# Russell Boots



## GAbuckhunter88

I am looking at getting a pair of russell boots, more specifically the Russell Knock-a-bouts or the Double Moccasin Bottom Zephyr. Any experience or opinions on them? Are they worth the money?

Thanks
Scott


----------



## GAbuckhunter88

anyone???


----------



## GMORE

I have the double moccasin zephyr and love em.  Just about to send them in for a new set of soles.  VERY comfortable, good looking, and durable boot.  Kind of my everyday boot.  Good for yard work, dove and quail hunting, rainy days, and just wearing out and about.  With no laces, I wouldn't use them for hard hunting or hilly terrain, but thats not what they are made for.  The zip up feature is too convenient not to wear them.  It's hard to go wrong with a pair of Russels made here in the U.S.A.


----------



## Knotwild

I have had 4 pairs over the years. They are comfortable and I love their styling. But the high price does not reflect extended longevity. Mine were used in farming and wetland delineation work and did not stand up to wet conditions, briars, brush, and mud any better than a cheaper boot. I have been using Bates military boot some lately and for $60.00 they are taking much more abuse and are still in one piece. 

Consequently, I only buy Russell or Gokey when I see them on Ebay at deal prices.


----------



## Gaswamp

GAbuckhunter88 said:


> anyone???



do a search with russell boots....lots of old threads.


----------



## Gaswamp

Knotwild said:


> I have had 4 pairs over the years. They are comfortable and I love their styling. But the high price does not reflect extended longevity. Mine were used in farming and wetland delineation work and did not stand up to wet conditions, briars, brush, and mud any better than a cheaper boot. I have been using Bates military boot some lately and for $60.00 they are taking much more abuse and are still in one piece.
> 
> Consequently, I only buy Russell or Gokey when I see them on Ebay at deal prices.




Just curious what part of the Russell boot did not hold up?  Were they not rebuildable?


----------



## Knotwild

The leather did not seem tough. Briars and brush ate away the little rim of leather on the mocassin toe; they cracked in the fold where the sole joins the upper and even when really putting snow seal in there; and the heel pulled off of one boot. They can be rebuilt, but even that is fairly expensive now a days. One pair I had custom made with double vamps and snake proof leather 16" high didn't last two years of wetland work. Plus I specifically talked with them on the phone about how I used boots and what I needed to purchase. After they failed, I emailed them about the problem and they indicated that it is hard to find tough hides today as so many cows are grain fed and pampered. 

I have a pair of Imperials and a pair of pull on snake proof boots now that I have babied and that are lasting. But, I can't see spending $397.00 plus shipping(Imperial price) for boots that don't last for a lifetime.

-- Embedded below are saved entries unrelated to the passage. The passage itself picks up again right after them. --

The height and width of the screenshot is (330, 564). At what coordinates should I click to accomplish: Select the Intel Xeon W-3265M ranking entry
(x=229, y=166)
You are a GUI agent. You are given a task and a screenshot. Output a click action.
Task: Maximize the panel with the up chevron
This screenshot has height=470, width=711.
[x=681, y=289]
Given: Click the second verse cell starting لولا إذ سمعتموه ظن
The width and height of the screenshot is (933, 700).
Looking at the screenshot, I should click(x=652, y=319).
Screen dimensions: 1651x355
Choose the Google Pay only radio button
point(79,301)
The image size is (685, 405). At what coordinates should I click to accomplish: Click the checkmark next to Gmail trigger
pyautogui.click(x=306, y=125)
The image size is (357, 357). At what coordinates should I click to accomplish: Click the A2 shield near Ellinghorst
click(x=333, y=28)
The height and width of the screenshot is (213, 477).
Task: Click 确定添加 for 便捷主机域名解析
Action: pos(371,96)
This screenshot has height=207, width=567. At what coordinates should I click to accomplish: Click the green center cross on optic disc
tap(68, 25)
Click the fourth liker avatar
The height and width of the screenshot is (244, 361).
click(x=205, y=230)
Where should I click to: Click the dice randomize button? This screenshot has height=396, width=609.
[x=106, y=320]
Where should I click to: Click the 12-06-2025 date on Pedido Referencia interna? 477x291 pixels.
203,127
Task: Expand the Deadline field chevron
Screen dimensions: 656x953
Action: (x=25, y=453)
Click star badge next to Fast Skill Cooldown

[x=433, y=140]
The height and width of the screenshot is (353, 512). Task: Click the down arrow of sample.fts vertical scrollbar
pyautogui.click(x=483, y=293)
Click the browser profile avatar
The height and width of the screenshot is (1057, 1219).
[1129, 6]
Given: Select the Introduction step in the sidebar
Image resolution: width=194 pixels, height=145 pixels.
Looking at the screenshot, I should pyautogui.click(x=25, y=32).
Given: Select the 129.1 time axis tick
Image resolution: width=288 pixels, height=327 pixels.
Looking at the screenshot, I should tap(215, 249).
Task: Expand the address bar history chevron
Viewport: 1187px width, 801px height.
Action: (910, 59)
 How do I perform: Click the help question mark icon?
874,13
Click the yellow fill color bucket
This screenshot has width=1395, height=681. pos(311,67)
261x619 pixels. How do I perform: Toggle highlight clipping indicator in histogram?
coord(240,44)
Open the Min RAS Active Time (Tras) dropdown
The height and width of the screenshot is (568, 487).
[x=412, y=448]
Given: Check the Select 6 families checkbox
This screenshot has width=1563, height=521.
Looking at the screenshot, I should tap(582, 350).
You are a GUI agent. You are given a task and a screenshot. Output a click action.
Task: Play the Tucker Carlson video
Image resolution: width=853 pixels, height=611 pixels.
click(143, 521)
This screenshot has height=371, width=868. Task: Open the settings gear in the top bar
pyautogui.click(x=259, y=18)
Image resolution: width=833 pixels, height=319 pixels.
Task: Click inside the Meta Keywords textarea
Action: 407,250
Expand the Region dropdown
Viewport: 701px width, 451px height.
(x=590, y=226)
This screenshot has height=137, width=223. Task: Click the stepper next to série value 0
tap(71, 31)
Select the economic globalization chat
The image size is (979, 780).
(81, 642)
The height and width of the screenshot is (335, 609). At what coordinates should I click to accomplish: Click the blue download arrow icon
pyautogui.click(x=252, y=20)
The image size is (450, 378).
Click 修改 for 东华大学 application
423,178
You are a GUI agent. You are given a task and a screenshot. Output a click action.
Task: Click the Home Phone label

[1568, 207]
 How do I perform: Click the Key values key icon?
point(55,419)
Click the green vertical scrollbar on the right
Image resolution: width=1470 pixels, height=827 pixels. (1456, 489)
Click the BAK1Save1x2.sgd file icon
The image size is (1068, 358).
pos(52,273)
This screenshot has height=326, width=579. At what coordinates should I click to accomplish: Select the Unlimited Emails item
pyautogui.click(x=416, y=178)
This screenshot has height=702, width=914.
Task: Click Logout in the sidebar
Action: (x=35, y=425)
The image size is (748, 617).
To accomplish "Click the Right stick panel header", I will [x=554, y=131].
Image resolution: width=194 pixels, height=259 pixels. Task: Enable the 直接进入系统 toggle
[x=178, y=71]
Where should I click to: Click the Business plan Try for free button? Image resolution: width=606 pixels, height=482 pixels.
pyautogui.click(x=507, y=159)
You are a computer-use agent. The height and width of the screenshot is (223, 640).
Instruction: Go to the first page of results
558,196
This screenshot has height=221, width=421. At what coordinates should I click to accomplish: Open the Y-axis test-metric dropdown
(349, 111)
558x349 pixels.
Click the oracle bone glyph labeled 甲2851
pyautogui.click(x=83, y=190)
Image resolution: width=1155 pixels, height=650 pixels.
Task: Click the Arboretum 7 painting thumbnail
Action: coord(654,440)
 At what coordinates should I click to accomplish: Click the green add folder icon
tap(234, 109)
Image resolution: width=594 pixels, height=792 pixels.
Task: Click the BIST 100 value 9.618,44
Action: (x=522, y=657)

I got each pair off Ebay for $100.00 shipped.

Don't get me wrong. They are wonderfully crafted boots made by some great people. And my boots work in rough conditions; I might be in and out of water for 8 hours a day or heavy brush and briars. But economically, I can't justify owning them at normal pricing.


----------



## bross07

I wear the Cavaliers, best boot IMO..... All I wear for an everyday boot.


----------



## QTurn

I have the Zephyrs and love them.  I would highly recommend having them custom made.  It's not that much more that just buying a normal size.  Their catalog comes with the sheet to trace your feet and instructions to measure.  I got measured at the Southeast Wildlife Expo in Charleston at their vendor booth.  Took 6 months to get them and it was worth the wait!!  Plus they'll keep my measurements on file for 10 years.....


----------



## texwilliams

I recently purchased a pair of Chippewa boots that are made to be very comparable to the Russell boot.  I will say they are extremely comfortable and made from Bison leather.  They look almost identical to the Russell Double Moccasin Zephyr. And with a cost around $170 so about half price of the Russell


----------



## Hogtown

I have 4 pair of Russell boots and 3 pair of Gokey (also custom made).  My Gokeys never, ever get worn anymore.  I'm 54, have worn boots 325 days a year since I was 10. I've owned nearly every boot you can name. Nothing compares to Russell.  My daily wear pair is the Joe's PH, which is the most comfortable shoe/boot I've ever owned.  I regards to toughness - I've had no complaints at all. Keep them oiled like any leather boot and they are great.


----------



## USAhunter

I have had a pair of Russell Double Moccasin Zephyr for about 8 months, and they already need repairs. The seam on the tip of the toe is split wide open and the stitching on the side is separating too. They are very comfortable, but do not hold up to everyday work. I regret spending the money on them.


----------



## MrgreenJeans

I had a pair of Zephyr's that the soles wore out in 6 months of light use.


----------



## deadend

The stitching on the moc toes will wear out quickly from briars.  They fell apart much faster than any other boots I've had which is a little perturbing due to their inflated price.


----------